Vogrincic has the kind of face that seems designed for silent cinema; his eyes do the heavy lifting that the script (penned by Bayona and Nicolás Casariego Córdoba) wisely leaves unsaid. By centering the story on Numa—a man whose role in the survival saga is traditionally relegated to a footnote—the film shifts from a "great man" narrative to a collective eulogy. The tragedy of the ones who didn’t make it is ultimately more important than the triumph of the ones who did. This isn't just a movie about survivors; it’s a movie about the cost of being the fuel that allows others to survive.
Beyond the Taboo
The "cannibalism movie" label is a hard one to shake, but Bayona handles the central moral dilemma with a staggering amount of grace. He avoids the sensationalism that usually haunts this story. Instead of focusing on the macabre, the film treats the decision to eat the deceased as a liturgical act. There’s a scene where the boys discuss the legality and morality of their choice, and it feels less like a horror movie and more like a philosophical debate in a freezing cathedral.
The performances across the board are startlingly raw. Agustín Pardella (as Nando) and Matías Recalt (as Roberto) capture the desperate, frantic energy of youth being ground down by geological time. You can see the weight loss—real, punishing physical transformation—but it’s the hollowed-out look in their eyes that sticks with you. The actors look less like movie stars and more like people who have seen the literal end of the world and realized it’s just a lot of white noise.
A Technical Marvel in the Streaming Age
In an era where Netflix films can sometimes feel like they were shot on a "Prestige Drama" preset with flat lighting and hurried CGI, Society of the Snow is a reminder of what happens when a director is given a massive budget and a mandate for authenticity. The crash sequence is a masterpiece of sound design and practical-looking carnage; it’s over in a flash, but the impact feels like it’s vibrating in your own teeth.
The cinematography by Pedro Luque captures the Andes as a monochromatic nightmare. He uses the scale of the mountains to make the human figures look like ants, emphasizing the total indifference of nature. This isn't a "man vs. nature" story where man wins by being tougher; it’s a story where man survives by becoming as quiet and resilient as the stone around him. Supporting this is a score by Michael Giacchino that is uncharacteristically restrained. He ditches the soaring themes of his Star Trek or Up days for something dissonant and choral, mirroring the spiritual crisis happening on screen.
Stuff You Didn't Notice
The production went to extreme lengths to honor the real-life "Society." Bayona reportedly recorded over 100 hours of interviews with the survivors and the families of the deceased. This attention to detail extends to the filming locations; while much was shot in the Sierra Nevada in Spain, the crew actually filmed background plates at the "Valley of the Tears"—the exact site of the 1972 crash—to ensure the horizon lines were identical to what the survivors saw.

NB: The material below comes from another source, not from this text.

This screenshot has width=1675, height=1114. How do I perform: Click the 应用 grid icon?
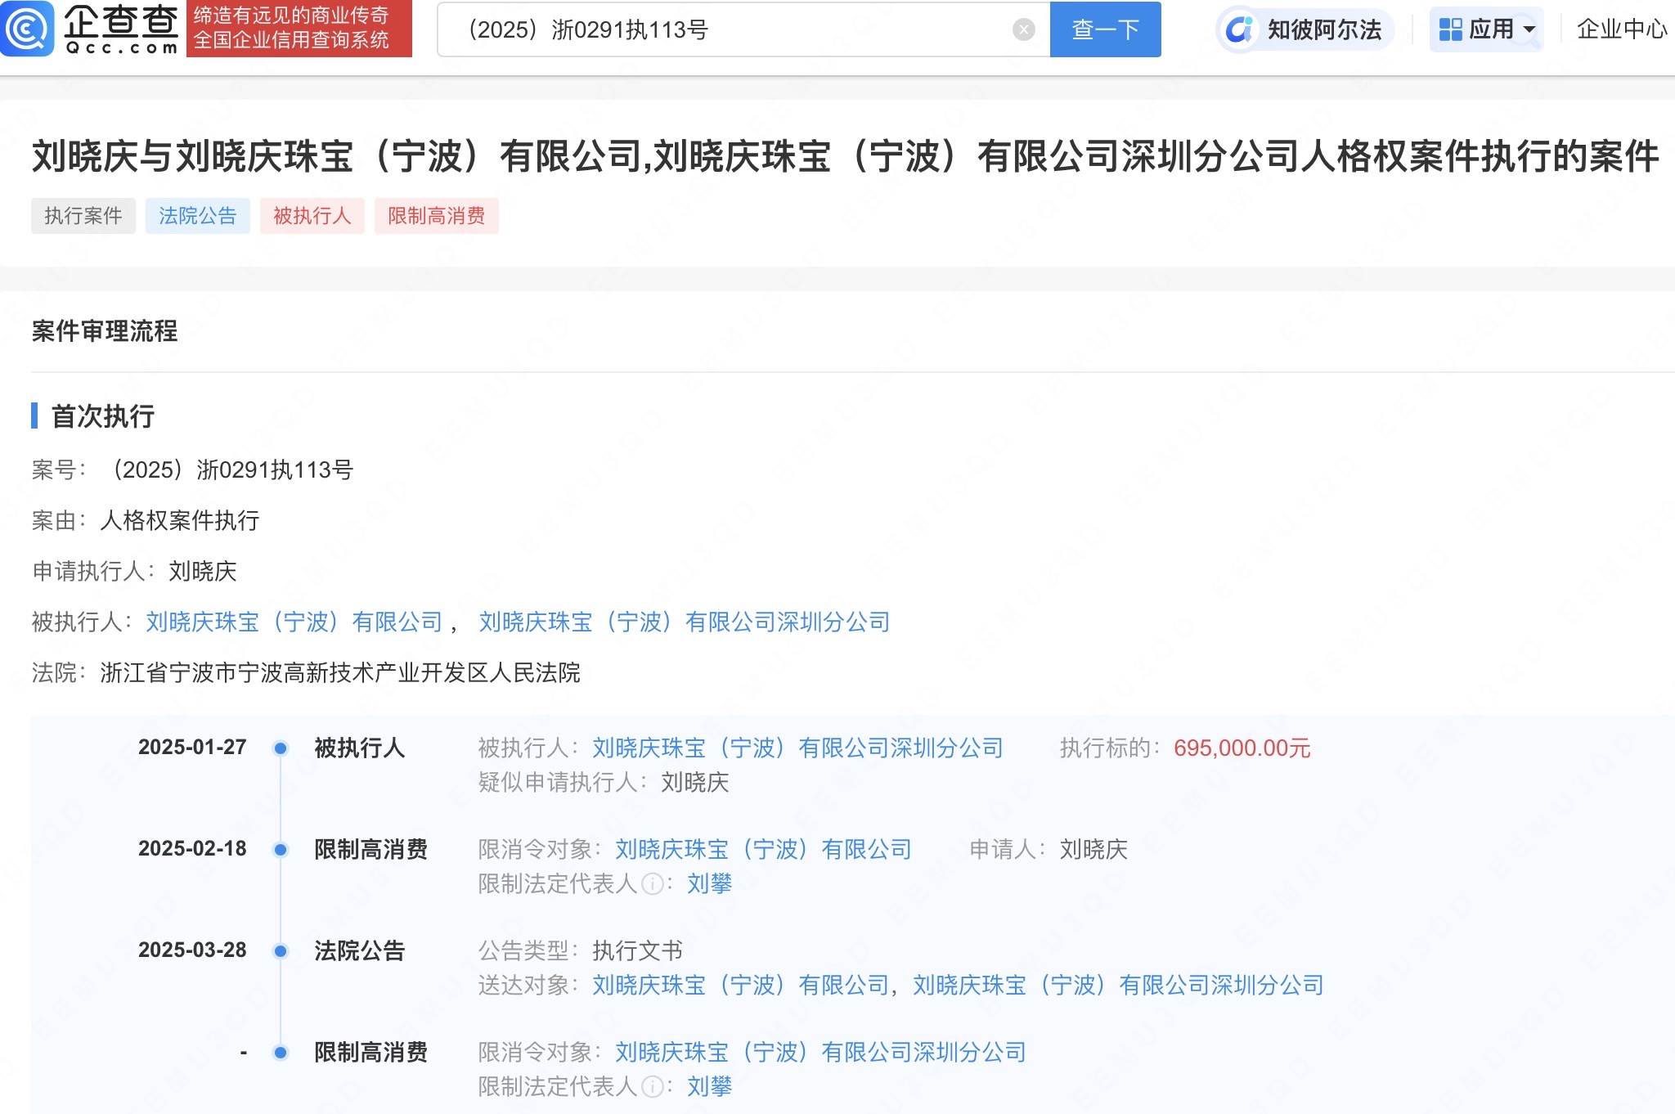point(1450,30)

Furthermore, the film was Spain’s official entry for the Best International Feature Film at the 96th Academy Awards, eventually securing a nomination. It’s a "prestige" film in the truest sense, using the massive reach of a streaming platform to tell a story that feels culturally specific yet universally shattering. It’s a far cry from the franchise-fatigued blockbusters dominating the 2020s; it’s a singular, focused piece of art that demands your full attention—and maybe a few extra blankets.

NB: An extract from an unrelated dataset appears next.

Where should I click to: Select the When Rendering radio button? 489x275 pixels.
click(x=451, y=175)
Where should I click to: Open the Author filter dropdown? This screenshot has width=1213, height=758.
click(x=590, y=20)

Society of the Snow is a rare achievement that justifies its existence in a crowded landscape of remakes and true-crime retellings. It asks the terrifying question: Who are you when there is nothing left to be? It doesn’t provide an easy answer, but it offers a beautiful, heartbreaking tribute to the resilience of the human spirit. It’s a film that stays with you long after the credits roll, making your own "problems" feel as small as a footprint in an avalanche.